For the past few weeks, I have detailed my planning and early development of a React Tarot Card app.

Using React Router, I created and linked several pages. The All Cards page, shockingly, displays all of the cards in the deck. It is assembled through a collection of SingleCard components. The All Cards page is meant to focus on broader learning, so it contains a dynamic search bar for finding specific cards. When a user clicks on each card, a modal component displays the card’s details, such as its number, suit, and a variety of possible interpretations.

For the Readings page, I implemented the Fisher-Yates algorithm to shuffle and return random collections of cards. Last week, I had the page configured simply so that, on their respective button clicks, either one or three cards were randomly shuffled and rendered. These random assortments are meant to more closely imitate the actual experience of a tarot card reading, from which a message or “fortune” might be gleaned.

Users can still investigate each card on click, as the shuffling components are rendered using the same SingleCard and InfoModal components.

I did not add a ton of features this week because I was focused primarily on setting up Redux.

To unify state management, I refactored the shuffling components, dispatching those actions through the Redux store, thereby making the shuffles globally accessible.

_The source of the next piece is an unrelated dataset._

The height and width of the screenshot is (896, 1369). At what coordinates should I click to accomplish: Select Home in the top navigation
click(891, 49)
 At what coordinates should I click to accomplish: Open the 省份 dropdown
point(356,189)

I also added a save feature, so a user can revisit their selected readings.

The Readings page is now designed so a user can click to shuffle and render three cards, a reading, and they can choose to save that reading with a click.

I decided to remove the single card shuffle for now. For future iterations, I tentatively set up a single card reading page that a user might route to on a button click. I do not feel that keeping two different shuffles on the same page is a good design, though.

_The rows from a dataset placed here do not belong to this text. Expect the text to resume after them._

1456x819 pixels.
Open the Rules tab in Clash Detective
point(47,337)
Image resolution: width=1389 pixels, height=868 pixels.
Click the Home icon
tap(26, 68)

My biggest annoyances this week revolved around retrieving and rendering my shuffles and saved data from the Redux store.

Because the cards are large JSON objects saved in initial state as empty arrays, getting to the deeply nested data, particularly the saved data, proved tricky and involved mapping many layers down. I am investigating better ways to flatten the objects for more elegant data retrieval. For now, though, the maps on maps on maps have allowed me to again reuse my SingleCard and InfoModal components for rendering.

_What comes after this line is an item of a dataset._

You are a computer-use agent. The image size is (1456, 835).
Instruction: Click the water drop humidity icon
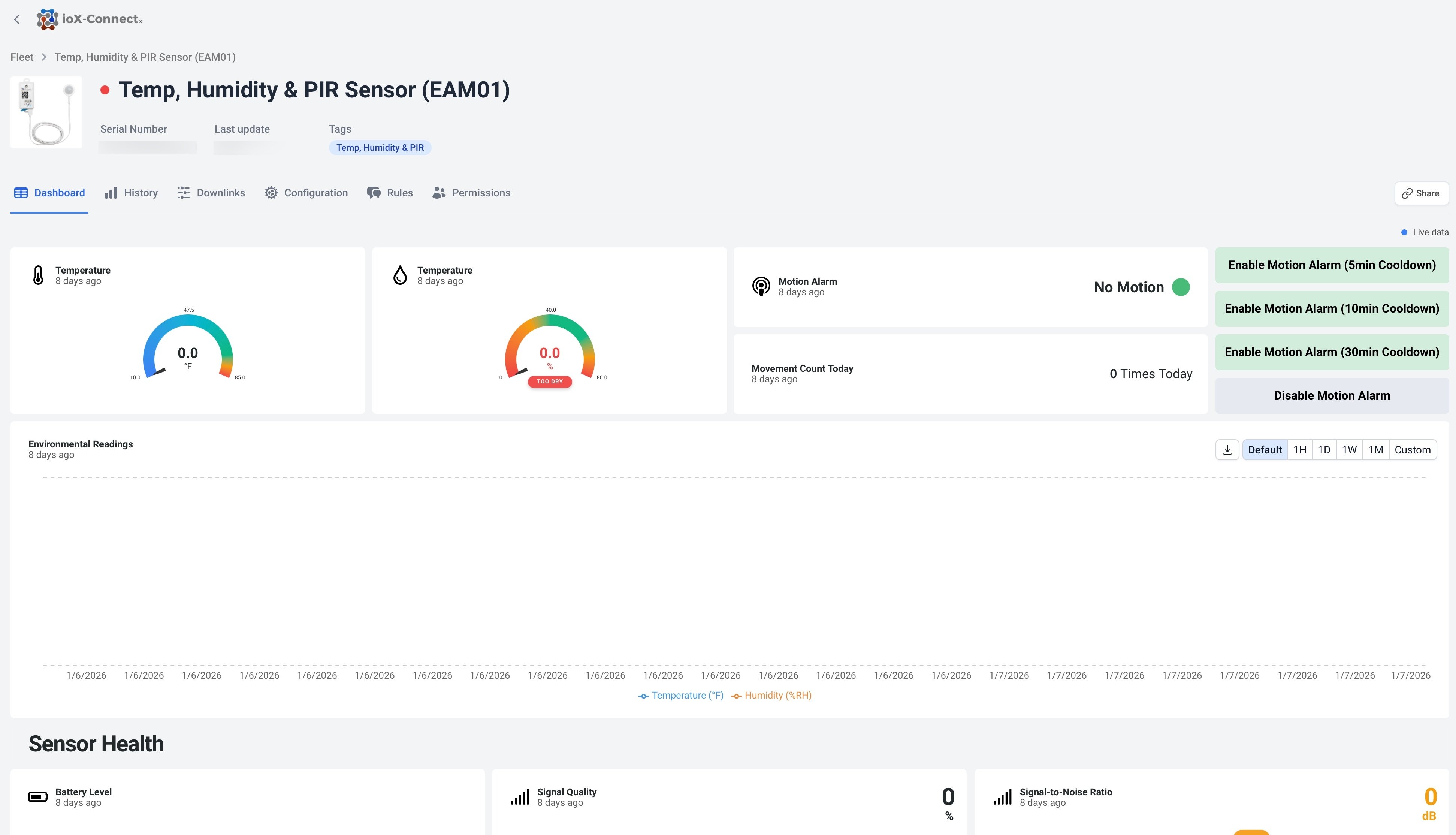(400, 275)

My last major task accomplished on the app this week was beginning to configure Google Firebase and Firestore. I previously added these features for authentication and storage to a mock ecommerce site I built, but it’s no small chore to get up and running.

Luckily, there’s a wealth of documentation regarding the setup of all things Google. Next week, I will continue to link Firebase to my app, allowing me to create and save users, who will be able to sign up via email and password or through their Google accounts. Users will be able to actually save their “saved” readings through Firestore’s cloud database storage. On top of that, I intend to add a feature for users to add notes to their saved readings.